Slowly, slowly, I grew back into my body. One day, I managed to stand up. A week later, to walk the cell, staggering between the walls like a drunk.

I got a beating for that one—for healing too fast. After that I moved only at night, in the dark, when the guards were too lazy to do random checks, when they slept or drank or played cards instead of making the rounds.

I wasn't thinking of escape. I wasn't thinking of her. That came later. I wasn't thinking anything at all. It was just will, forcing my blood through my veins and my heart to keep opening and shutting and my legs to try and move.

When I remembered, I remembered being a little kid. I thought about the homestead on the Rhode Island coast, long before I moved homesteads with a few others and came to Maine: the gallery and the smell of low tide, and all the brick covered in layers of bird shit, crusty as salt spray. I remembered the boats this guy Flick made out of timber and scrap, and the time he took me fishing and I hooked my first trout: the blush pink of its belly and how good it tasted, like nothing I'd ever eaten before. I remembered Brent, who was my age and like a brother, and how his finger looked after he got cut on an old bit of razor wire, puffy and dark as a storm cloud, and how he screamed when they cut it off to stop the infection from spreading. Dirk and Mel and Toadie: all of them dead, I heard later, killed on some secret mission to Zombieland. And Carr, in Maine, who taught me all about the resistance, who helped me memorize facts about the new me when it was time for me to cross over.

And I remembered my first night in Portland, how I couldn't get comfortable on the bed, and how I moved onto the floor, finally, and fell asleep with my cheek against the rug. How weird everything was: the supermarkets stocked with food I'd never seen before, and trash bins heaped with stuff that was still usable, and rules, rules for everything: eating, sitting, talking, even pissing and wiping yourself.

In my mind, I was reliving my whole life again—slowly, taking my time. Delaying.

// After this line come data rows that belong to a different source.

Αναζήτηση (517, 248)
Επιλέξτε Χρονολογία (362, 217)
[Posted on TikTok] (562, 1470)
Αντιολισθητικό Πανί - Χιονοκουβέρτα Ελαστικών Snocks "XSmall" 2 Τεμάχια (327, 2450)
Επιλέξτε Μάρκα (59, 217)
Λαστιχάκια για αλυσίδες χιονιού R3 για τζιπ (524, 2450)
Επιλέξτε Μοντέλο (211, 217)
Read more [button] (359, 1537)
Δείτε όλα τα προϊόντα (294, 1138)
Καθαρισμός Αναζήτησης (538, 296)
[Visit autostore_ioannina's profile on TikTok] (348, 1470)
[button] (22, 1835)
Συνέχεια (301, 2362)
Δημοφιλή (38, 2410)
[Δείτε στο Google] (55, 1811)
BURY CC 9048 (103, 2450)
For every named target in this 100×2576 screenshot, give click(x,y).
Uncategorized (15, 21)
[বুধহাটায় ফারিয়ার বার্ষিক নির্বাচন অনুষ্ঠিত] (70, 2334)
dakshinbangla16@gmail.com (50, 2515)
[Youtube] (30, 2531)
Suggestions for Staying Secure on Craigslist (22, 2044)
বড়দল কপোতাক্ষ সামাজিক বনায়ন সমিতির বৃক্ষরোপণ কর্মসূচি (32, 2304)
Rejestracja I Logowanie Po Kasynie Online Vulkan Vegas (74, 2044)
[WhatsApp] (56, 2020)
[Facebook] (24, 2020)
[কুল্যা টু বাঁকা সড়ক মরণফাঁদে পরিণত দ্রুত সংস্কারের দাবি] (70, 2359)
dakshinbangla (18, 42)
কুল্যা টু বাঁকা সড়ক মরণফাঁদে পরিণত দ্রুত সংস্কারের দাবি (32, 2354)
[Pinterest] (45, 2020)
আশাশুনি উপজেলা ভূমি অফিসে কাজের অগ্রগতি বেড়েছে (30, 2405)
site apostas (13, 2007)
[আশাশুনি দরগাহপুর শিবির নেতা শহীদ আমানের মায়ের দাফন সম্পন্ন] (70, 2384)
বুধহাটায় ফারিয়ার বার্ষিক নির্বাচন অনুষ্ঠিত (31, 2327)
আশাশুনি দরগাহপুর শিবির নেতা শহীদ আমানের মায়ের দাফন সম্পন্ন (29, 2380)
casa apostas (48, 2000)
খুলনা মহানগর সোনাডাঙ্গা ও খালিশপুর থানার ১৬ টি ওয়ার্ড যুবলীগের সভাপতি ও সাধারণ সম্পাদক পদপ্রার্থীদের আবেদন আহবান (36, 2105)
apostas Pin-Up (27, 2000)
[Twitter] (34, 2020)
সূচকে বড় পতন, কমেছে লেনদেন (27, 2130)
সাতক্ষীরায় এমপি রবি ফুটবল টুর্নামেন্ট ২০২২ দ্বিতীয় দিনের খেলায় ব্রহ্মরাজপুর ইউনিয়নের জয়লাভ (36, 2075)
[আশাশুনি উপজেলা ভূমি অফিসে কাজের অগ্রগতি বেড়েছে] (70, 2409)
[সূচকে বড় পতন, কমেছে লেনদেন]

Because I knew, sooner or later, I'd get to her.

And then . . . Well, I'd already died once. I couldn't live through it again.

The guards lost interest in me after a while.

In the quiet, and the dark, I got stronger.

Eventually she came. She appeared suddenly, exactly like she'd done that day—she stepped into the sunshine, she jumped, she laughed and threw her head back, so her long ponytail nearly grazed the waistband of her jeans.

After that, I couldn't think about anything else. The mole on the inside of her right elbow, like a dark blot of ink. The way she ripped her nails to shreds when she was nervous. Her eyes, deep as a promise. Her stomach, pale and soft and gorgeous, and the tiny dark cavity of her belly button.

I nearly went crazy. I knew she must think I was dead. What had happened to her after crossing the fence? Had she made it? She had nothing, no tools, no food, no idea where to go. I imagined her weak, and lost. I imagined her dead. She might as well be.

I told myself that if she was alive she would move on, she would forget me, she would be happy again. I tried to tell myself that was what I wanted for her.

I knew I would never see her again.

But hope got in, no matter how hard and fast I tried to stomp it out. Like these tiny fire ants we used to get in Portland. No matter how fast you killed them, there were always more, a steady stream of them, resistant, ever-multiplying.